Rebecca Love: Interest in my PhD project grew out of experiences I had during my undergraduate degree at Queen’s and as a Pathy Family Fellow in the year following my graduation. Studying in the Kinesiology program at Queen’s stimulated my interest in public health and chronic disease prevention. Following my undergraduate degree, I was fortunate to receive a Pathy Family Community Leadership Fellowship to spend a year developing and implementing a health and education project focused on children in Trinidad & Tobago. This work later expanded to include other islands in the lower Caribbean. Working in partnership with a number of local organizations and governmental ministries greatly stimulated my interest in intervention and program development.
Growing evidence links physical inactivity with a wide range of chronic and life-threatening diseases. In many countries a decline in the physical activity levels of children has resulted in increased obesity, diabetes and cardiovascular disease, which is leading to increased disease and disability in adult populations and huge burdens on health care systems. Evidence indicates socioeconomic differences in morbidity and mortality from chronic disease are widening across populations.
I am fascinated by research that suggests behaviours formed in childhood and adolescence directly influence adult behaviour and health and by the opportunity to develop preventative programs that have the potential to change future health outcomes. My research at Cambridge will investigate how determinants of physical activity in children differ by social class and ethnicity with the aim of informing the future development of interventions that reduce inequalities in health and physical activity. With rapidly rising rates of chronic disease in populations globally and governments realising the long term advantages in investing more time and resources in preventative programs, it’s a really exciting time to be entering the field.
AC: At Queen’s you studied Kinesiology and Health Studies. What did you gain from your time at the university? Any special memories of your time at Queen’s that has led you on your current path of study?
RL: Studying in the Kinesiology program at Queen’s was an unparalleled undergraduate learning experience. For me, being immersed in a program with small class sizes, supportive professors and regular opportunities to gain practical experience in the local Kingston community was extremely influential in shaping my academic and professional interests. Studying at Queen’s, surrounded by the Kingston community, provided opportunities to become engaged locally which added significantly to my university experience from both an academic and a social perspective. I have fond memories of working with fellow students to run Camp Outlook, a student-run charity providing youth from the Kingston area the opportunity to experience wilderness camping.
A big part of my undergraduate experience was also the opportunity to play varsity water polo.

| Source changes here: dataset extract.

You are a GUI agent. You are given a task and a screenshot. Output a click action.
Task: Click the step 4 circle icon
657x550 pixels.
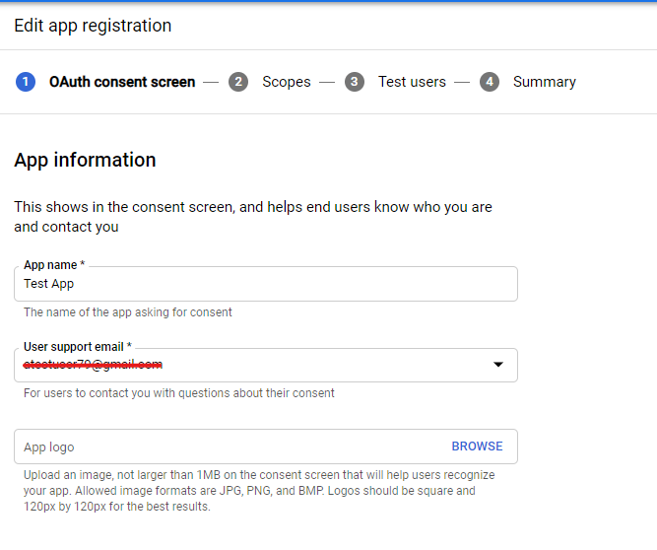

Queen’s provides a unique and supportive environment to be a student-athlete.
AC: In attaining this scholarship you are one of only 55 out of thousands of applicants. How do you feel about that? Is there a pressure that comes along with that?
RL: I feel extremely privileged and honored to have been presented with the opportunity to study at Cambridge as a Gates Scholar. I think the scholarship offers a tremendous opportunity to work at the Centre for Diet and Physical Activity Research (CEDAR), a leading research group in shaping public health practice and policy. At the same time, I think it does come with a responsibility to work toward making a contribution to one’s field of study, and I’m happy to accept that challenge. I look forward to taking advantage of the wide range opportunities the University of Cambridge offers.